Pemerintah, menurut dia, perlu untuk menjamin kejelasan alur dan tujuan dari hasil penjualan minyak jelantah tersebut. Ia juga mewanti-wanti agar minyak jelantah bekas MBG tidak digunakan kembali untuk konsumsi masyarakat.
“Itu sama saja dengan memperlakukan masyarakat rentan sebagai sasaran limbah pangan. Bantuan pangan bukan tempat uji coba limbah. Masyarakat kurang mampu juga berhak atas pangan yang aman dan bermartabat. Minyak jelantah tak layak dijadikan bantuan, meski murah,” ucapnya.
Masih menurut Nurhadi, sesungguhnya penjualan minyak jelantah bagus untuk mendukung gerakan keberlanjutan dan ekonomi hijau. Karena, ada manfaat baru yang dirasakan dari minyak jelantah yang sudah digunakan dengan dijual menjadi bioavtur.

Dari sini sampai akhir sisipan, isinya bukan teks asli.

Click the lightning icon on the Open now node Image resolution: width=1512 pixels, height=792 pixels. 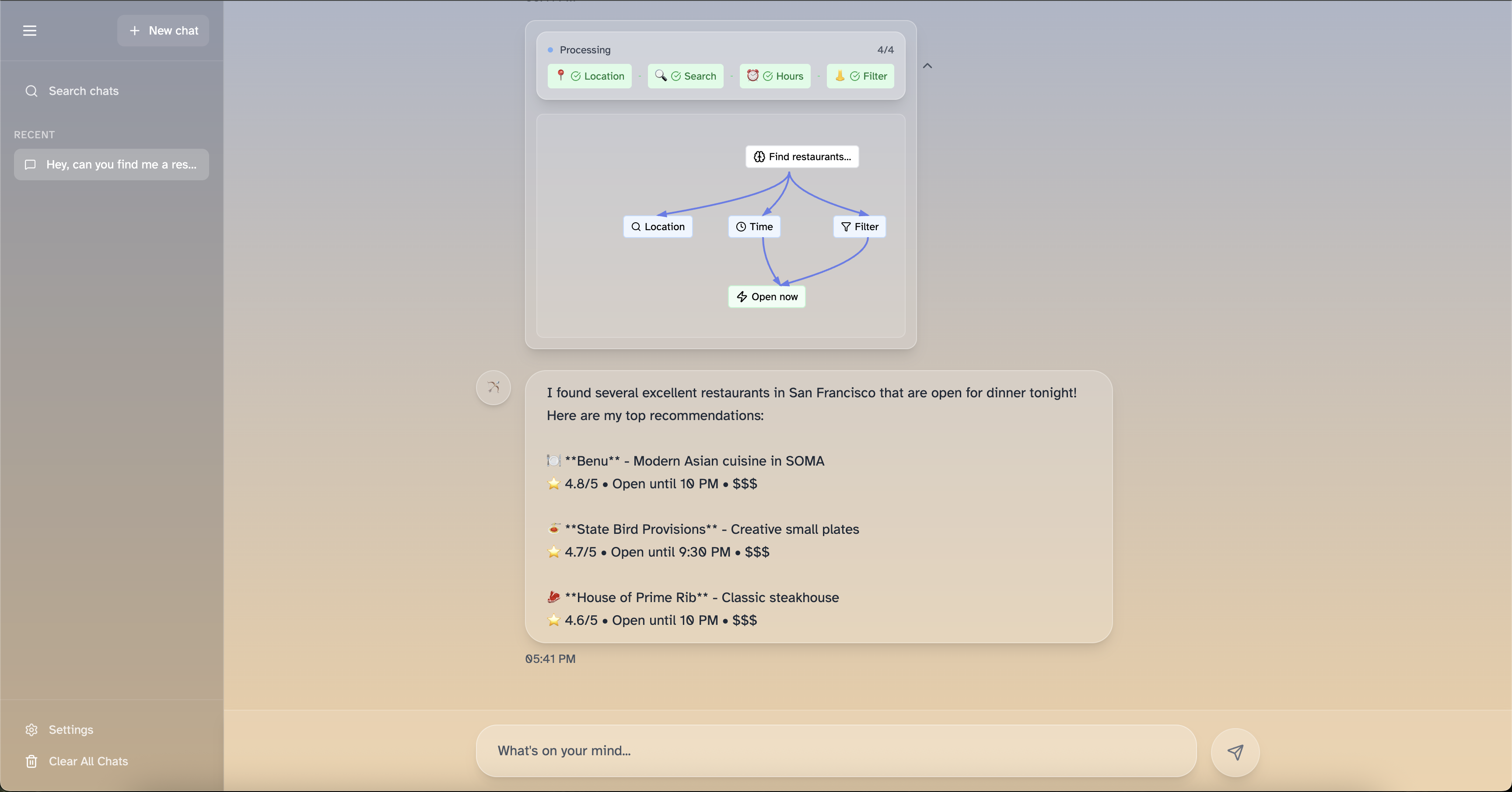[742, 297]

Karena itu, dirinya menyambut baik langkah tersebut.
“Jadi ya kita dukung, dan kita harus fair, kalau memang programnya baik, ya kita apresiasi. Tapi kalau ada catatan, tentu harus dievaluasi,” kata Nurhadi.
Nurhadi menjelaskan, MBG adalah program berskala nasional yang kegiatannya berlangsung setiap hari, sehingga berpotensi menghasilkan limbah dalam jumlah besar dan beragam. Karena itu, dirinya mendorong untuk membuat program khusus terkait pengelolaan limbah dari program MBG.
“Limbah dari dapur MBG itu bukan hanya minyak jelantah. Ada juga sisa makanan, sayur-sayuran yang bisa dijadikan pupuk, sampai sampah plastik dan non-organik yang tak terurai,” kata dia.
Pernyataan Nurhadi ini, menyusul kabar bahwa Badan Gizi Nasional (BGN) menyebut minyak jelantah dapat ditampung untuk dijual atau diekspor ke pihak-pihak yang membutuhkan bioavtur.
Seperti diketahui, bahwa pengelola MBG, yakni Satuan Pelayanan Pemenuhan Gizi (SPPG) rata-rata menggunakan 800 liter minyak goreng untuk memasak MBG setiap bulan. Dari 800 liter tersebut, sebanyak 550 liter atau 71 persen di antaranya menjadi jelantah.
BGN memandang, minyak jelantah hasil program MBG dapat dijual kembali untuk bioavtur dengan harga Rp 7.000 per liter.